Click-target data:
........
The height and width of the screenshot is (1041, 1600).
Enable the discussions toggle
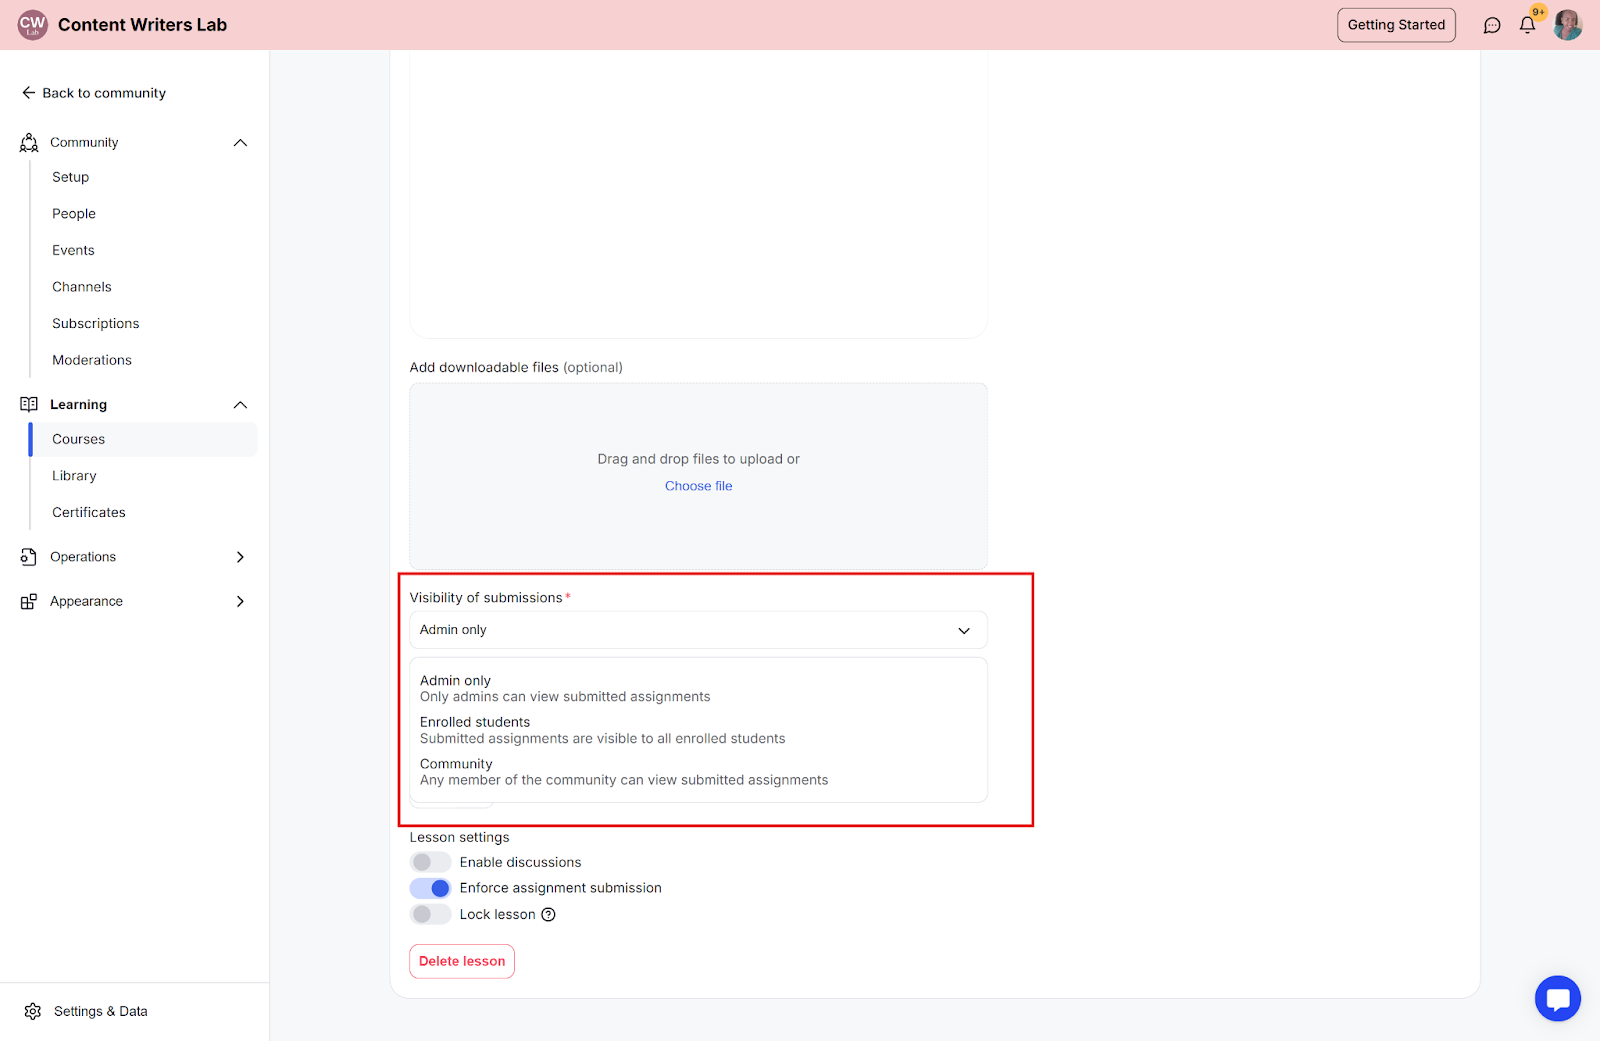point(430,862)
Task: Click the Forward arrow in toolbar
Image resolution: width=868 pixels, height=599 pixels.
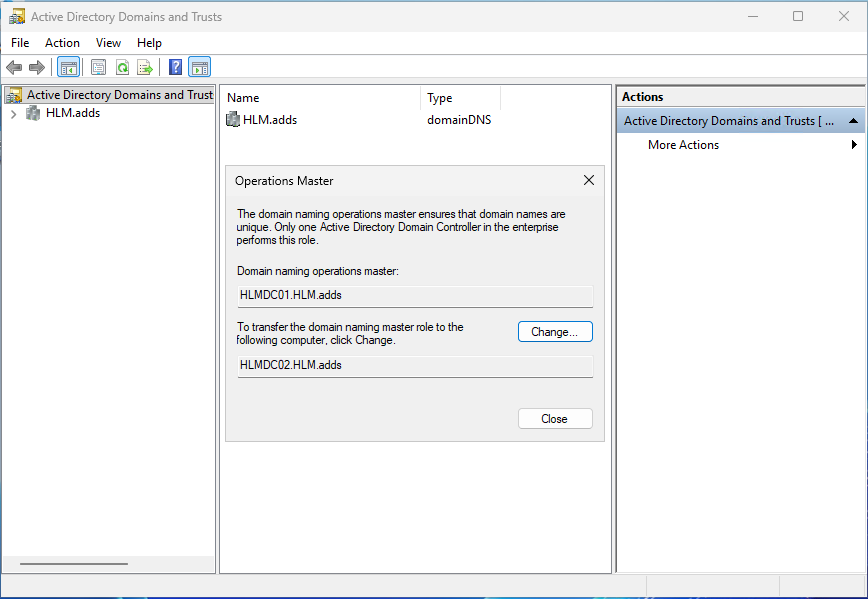Action: (x=37, y=68)
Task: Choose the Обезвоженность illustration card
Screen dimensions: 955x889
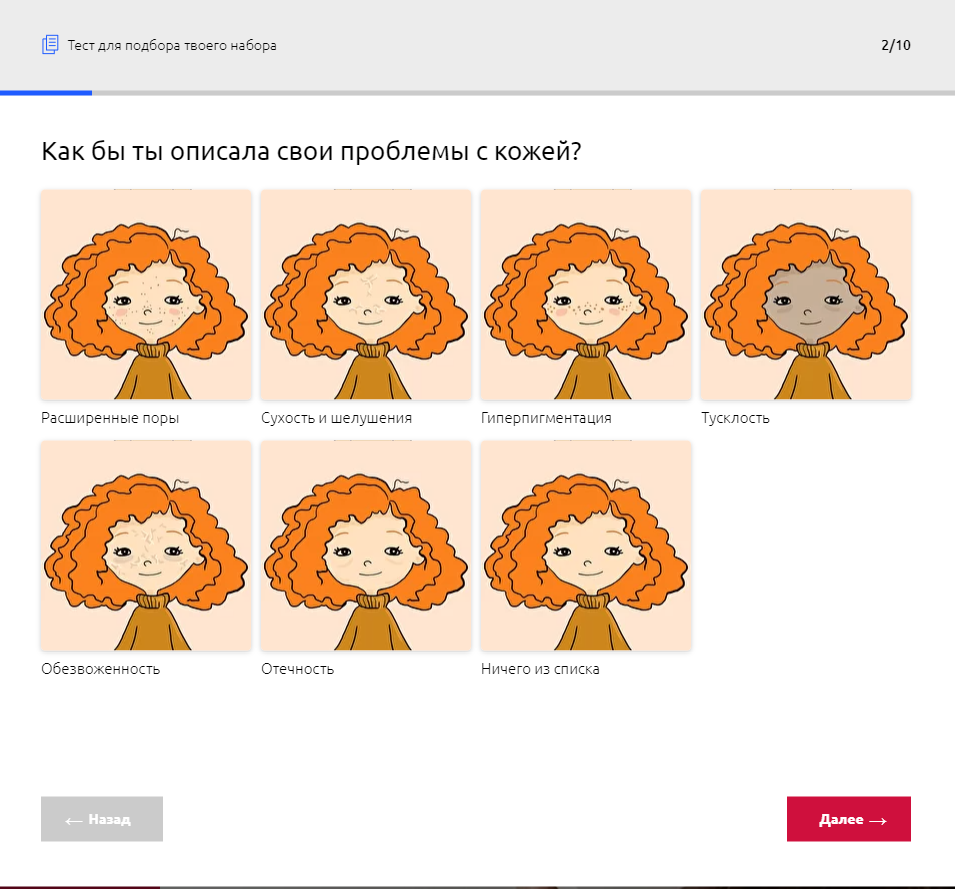Action: (146, 546)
........
## TASK DETAILS
Copy every line of the listing above verbatim, leaving out the pictures.

## SOLUTION FOR THIS EXERCISE
The height and width of the screenshot is (1041, 1600).
Enable the discussions toggle
point(430,862)
Task: Click the Forward arrow in toolbar
Image resolution: width=868 pixels, height=599 pixels.
Action: (x=37, y=68)
Task: Choose the Обезвоженность illustration card
Screen dimensions: 955x889
Action: (146, 546)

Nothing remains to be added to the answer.